--- DATA SHOWN ---
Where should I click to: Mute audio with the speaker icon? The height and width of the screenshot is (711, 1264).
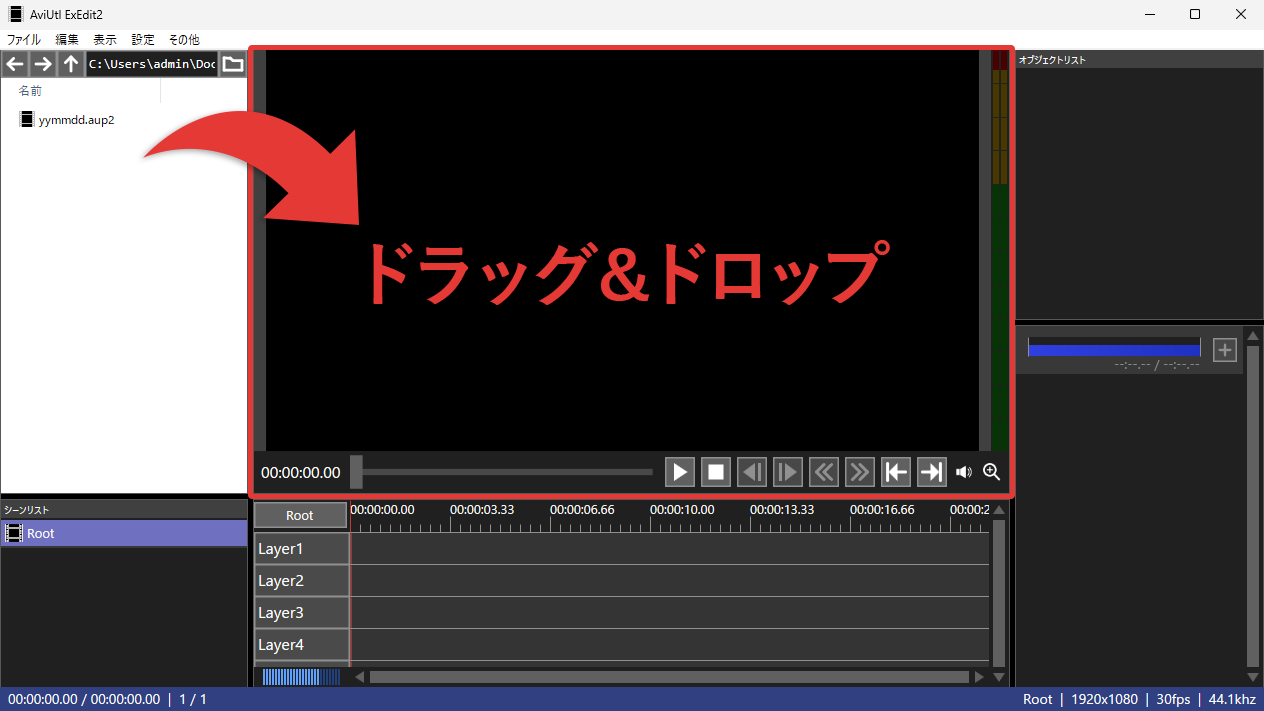tap(964, 472)
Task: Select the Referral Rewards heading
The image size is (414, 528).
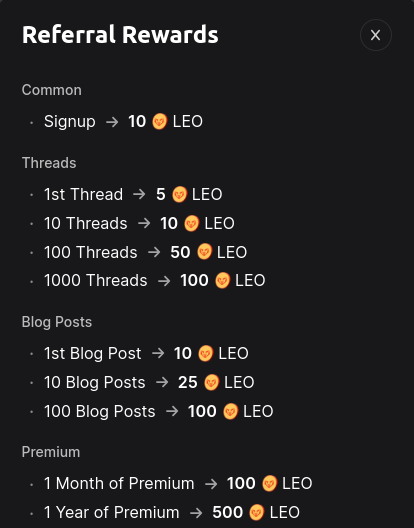Action: coord(120,35)
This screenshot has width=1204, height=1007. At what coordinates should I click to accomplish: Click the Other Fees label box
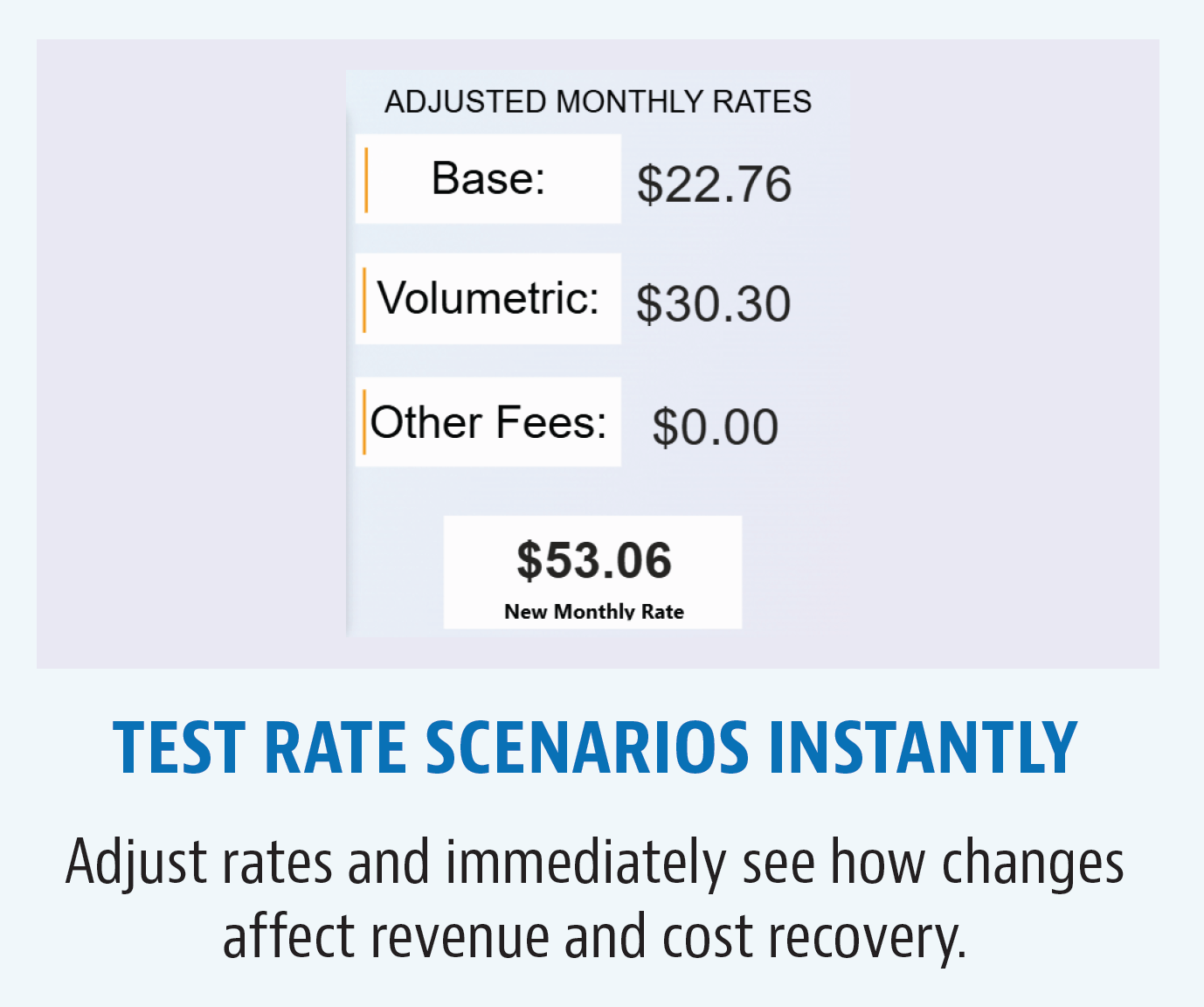(488, 422)
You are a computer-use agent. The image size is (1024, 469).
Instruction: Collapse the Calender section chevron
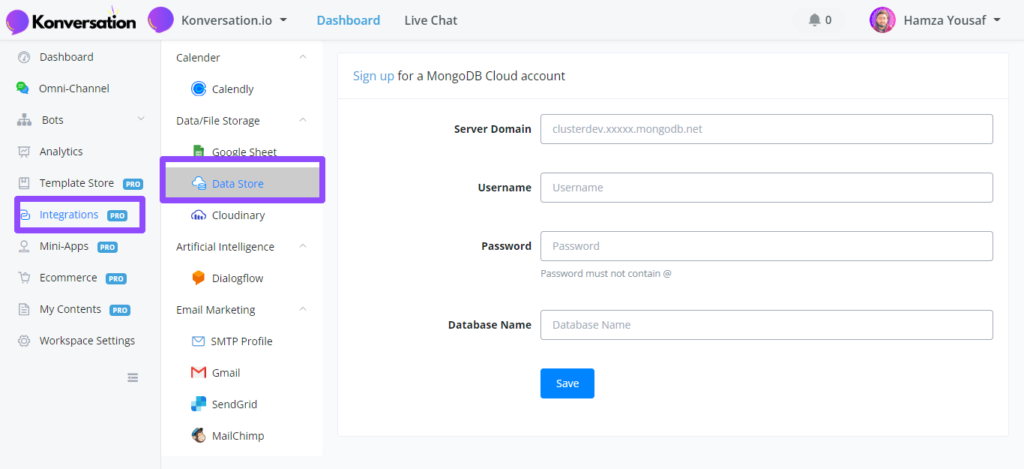pos(302,57)
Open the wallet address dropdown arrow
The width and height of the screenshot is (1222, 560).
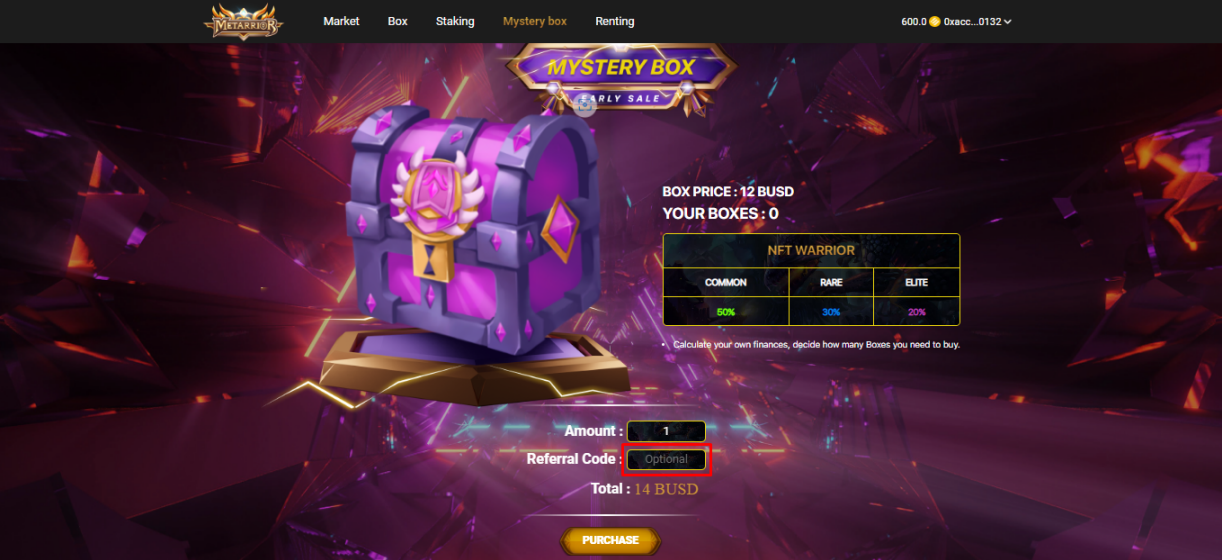[x=1007, y=21]
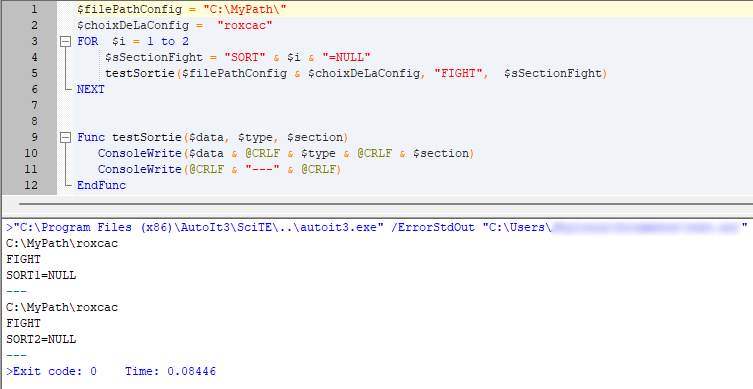Viewport: 753px width, 389px height.
Task: Click the SORT2=NULL output line
Action: 41,340
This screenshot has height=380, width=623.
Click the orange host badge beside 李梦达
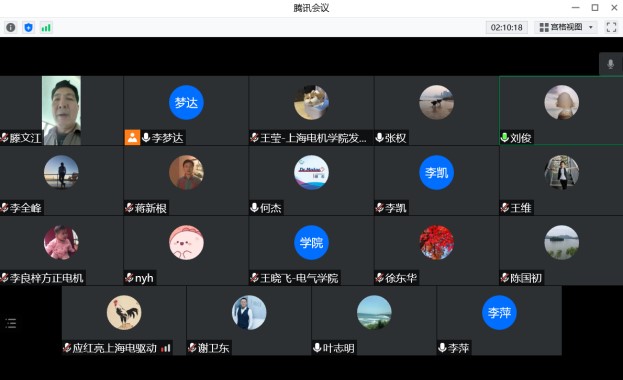(132, 138)
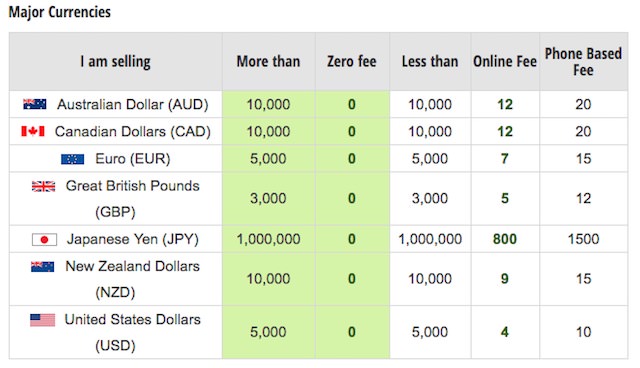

--- PROBLEM REQUIREMENTS ---
Could you reproduce every entry exactly, leaving out the pictures?

--- REPLY TO THE EXERCISE ---
Where should I click to: Mute audio with the speaker icon? The height and width of the screenshot is (711, 1264).
tap(964, 472)
Task: Select the Referral Rewards heading
The image size is (414, 528).
Action: coord(120,35)
This screenshot has width=1204, height=1007. At what coordinates should I click to accomplish: Click the Other Fees label box
(488, 422)
You are a computer-use agent. The image size is (1024, 469).
Instruction: Collapse the Calender section chevron
pos(302,57)
Open the wallet address dropdown arrow
The width and height of the screenshot is (1222, 560).
[x=1007, y=21]
Viewport: 753px width, 389px height.
Task: Click the SORT2=NULL output line
Action: 41,340
This screenshot has height=380, width=623.
Click the orange host badge beside 李梦达
(132, 138)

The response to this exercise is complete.